PETROTRIN has inked a deal with Trinidad and Tobago's government that will pave the way for a TT$7-billion ($100 billion) crude oil expansion over the next four years.
The state-owned refinery signed exploration and production licences for two offshore blocks, covering close to 100,000 hectares that will require it to acquire 3D seismic data and drill at least six exploration wells within six years.
The agreement also requires Petrotrin to commit to investing TT$7-billion through to 2017 as part of its TT$12 billion investment in Petrotrin's upstream operations.
Towards the end of 2012, the company's president, Khalid Hassanali, had announced an aggressive plan to drill 20 wells -- two exploration and 18 development wells -- this year.

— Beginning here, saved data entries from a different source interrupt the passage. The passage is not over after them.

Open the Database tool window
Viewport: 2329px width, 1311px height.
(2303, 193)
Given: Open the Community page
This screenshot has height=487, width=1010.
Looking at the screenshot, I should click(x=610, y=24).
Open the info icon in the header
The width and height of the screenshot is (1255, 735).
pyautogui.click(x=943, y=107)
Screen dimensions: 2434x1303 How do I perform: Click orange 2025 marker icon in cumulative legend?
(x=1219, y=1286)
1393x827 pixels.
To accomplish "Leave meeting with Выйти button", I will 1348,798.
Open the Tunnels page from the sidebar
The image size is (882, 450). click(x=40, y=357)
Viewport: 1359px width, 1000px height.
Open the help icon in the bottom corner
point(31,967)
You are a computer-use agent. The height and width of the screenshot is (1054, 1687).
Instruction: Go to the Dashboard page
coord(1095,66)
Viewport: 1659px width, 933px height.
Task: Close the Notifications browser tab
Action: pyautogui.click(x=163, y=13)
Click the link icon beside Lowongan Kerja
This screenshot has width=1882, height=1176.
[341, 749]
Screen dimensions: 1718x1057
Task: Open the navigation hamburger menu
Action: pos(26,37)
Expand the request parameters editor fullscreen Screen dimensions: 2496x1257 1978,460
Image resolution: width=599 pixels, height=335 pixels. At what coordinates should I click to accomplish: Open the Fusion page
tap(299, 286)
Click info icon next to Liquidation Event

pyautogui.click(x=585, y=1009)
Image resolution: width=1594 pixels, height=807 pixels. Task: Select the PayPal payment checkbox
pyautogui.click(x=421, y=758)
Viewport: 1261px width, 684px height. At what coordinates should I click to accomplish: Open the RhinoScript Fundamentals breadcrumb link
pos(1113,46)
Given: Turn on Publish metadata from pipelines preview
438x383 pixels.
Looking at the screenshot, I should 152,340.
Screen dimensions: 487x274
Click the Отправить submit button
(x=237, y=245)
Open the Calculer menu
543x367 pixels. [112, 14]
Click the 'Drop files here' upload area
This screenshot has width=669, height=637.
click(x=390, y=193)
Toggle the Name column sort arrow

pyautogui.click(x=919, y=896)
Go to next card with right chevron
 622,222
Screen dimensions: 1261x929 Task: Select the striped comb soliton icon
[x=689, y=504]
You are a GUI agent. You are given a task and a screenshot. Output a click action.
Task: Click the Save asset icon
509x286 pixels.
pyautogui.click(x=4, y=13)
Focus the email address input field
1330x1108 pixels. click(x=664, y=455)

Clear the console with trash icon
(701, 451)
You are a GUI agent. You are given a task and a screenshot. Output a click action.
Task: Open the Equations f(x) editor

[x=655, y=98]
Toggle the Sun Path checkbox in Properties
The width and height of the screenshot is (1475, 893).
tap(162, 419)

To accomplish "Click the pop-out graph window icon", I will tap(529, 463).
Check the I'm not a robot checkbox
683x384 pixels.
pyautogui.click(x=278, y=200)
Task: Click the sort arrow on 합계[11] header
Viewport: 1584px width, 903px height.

Indeed, the TT$4-billion capital budget it has committed to roll out over the year to September 2013, is considerably higher than the average TT$2.5 billion spent per year between 2002 and 2011.
The two blocks are not new to Petrotrin.
A 60-year-old block (referred to as Trinmar) comprising 76,000 hectare offshore to the south-west of Trinidad, which was held by a consortium made up of Shell Trinidad, Texaco Trinidad and BP up to June when the licence expired.
The assets of Shell Trinidad, British Petroleum and Texaco Trinidad were acquired by the Trinidadian government and eventually vested into Petrotrin, which maintained and continued oil and gas exploration and production operations until the second licence expiration period in 2012.
The other block (21,000 hectares referred to as North Marine) has been held by Petrotrin since Trintopec's assets were vested to the state-owned refinery in 1993.
The new licences, however, provide for new work programmes, signature and commerciality bonuses, technical equipment, environmental and other bonuses, and abandonment provisions.
Petrotrin is the leading producer of crude in Trinidad and Tobago, having produced approximately 35,000 barrells of oil per day on average (or 42 per cent of the country's total crude output) in the fiscal year that ended in September 2012. It also supplies 49 per cent of Caricom's petroleum products.